* PASSAGE *
Legal name changes in Nevada can be accomplished in three different ways:
- by getting married in Nevada and taking the spouse’s surname;
- by getting divorced in Nevada and reverting to a maiden surname; or
- by petitioning a Nevada court to change names to anything the petitioner wants
People getting married or divorced simply have their names changes written into the marriage certificate or divorce decree, respectively. In contrast, people petitioning the court for a new name have to file various forms and possibly publish the news in a local paper.
In this article, our Las Vegas family law attorneys discuss how to get a legal name change in Nevada:
- 1. By marriage
- 2. By divorce
- 3. By court order
- 4. Name change of a child
- 5. What to do after a name change
Nevada marriage license applications have a box where brides and grooms can request to change their middle name and/or last name, but there are limitations.

[Collection entries]
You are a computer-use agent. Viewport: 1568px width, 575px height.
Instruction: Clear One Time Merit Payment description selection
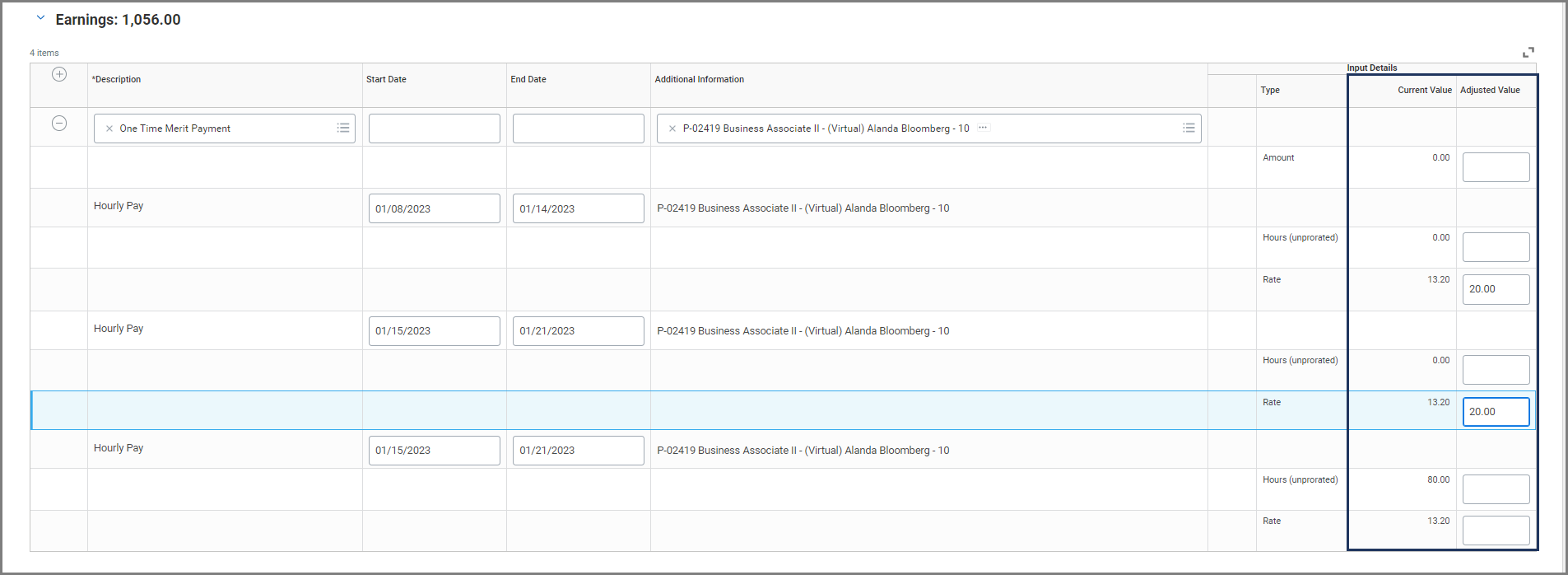pos(109,129)
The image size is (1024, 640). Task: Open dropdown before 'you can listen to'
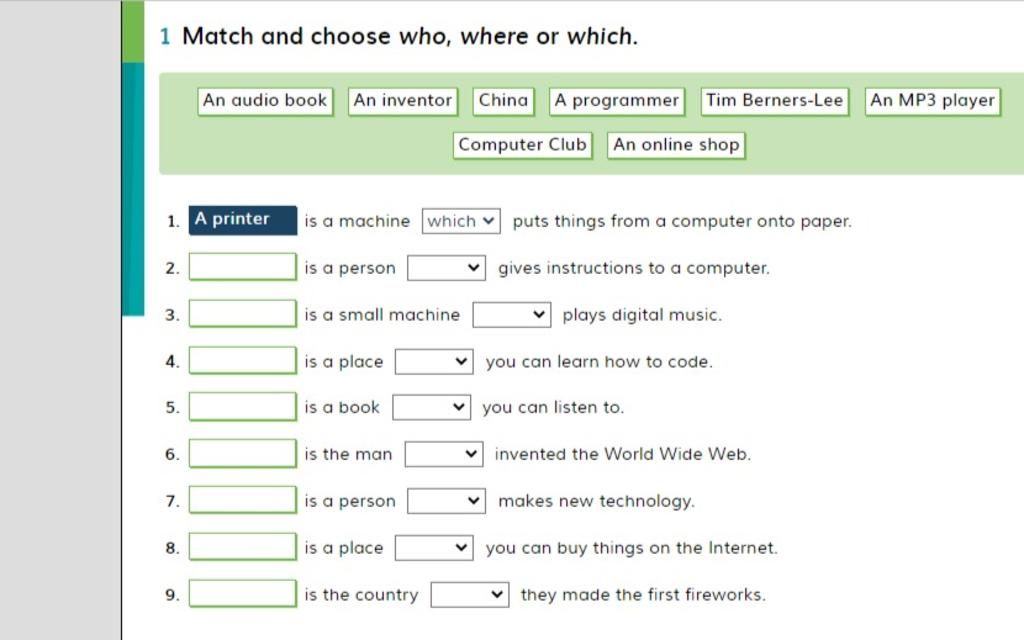[431, 407]
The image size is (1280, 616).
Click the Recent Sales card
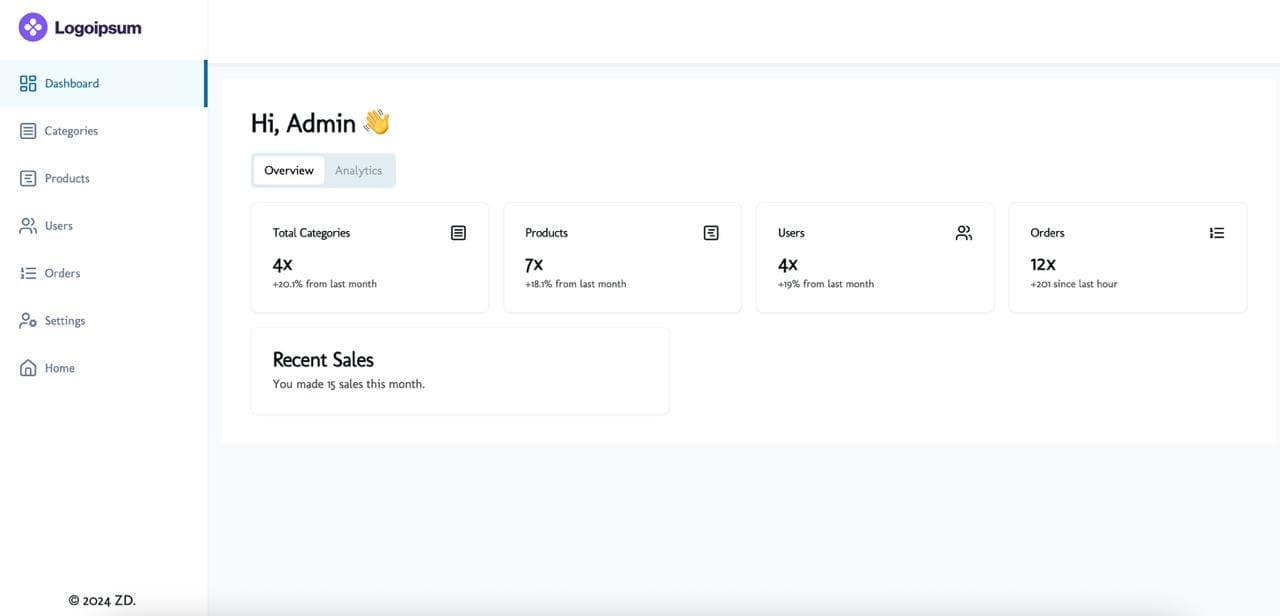pos(459,370)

* SET TASK *
Answer these questions from the Nevada name-change text:
(a) In how many different ways can a legal name change be accomplished in Nevada?
(b) Besides filing various forms, what might people petitioning the court for a new name have to do?
(c) Which names can brides and grooms request to change on a Nevada marriage license application?

* COMPLETE RESPONSE *
(a) Three.
(b) They may have to publish the news in a local paper.
(c) Their middle name and/or last name.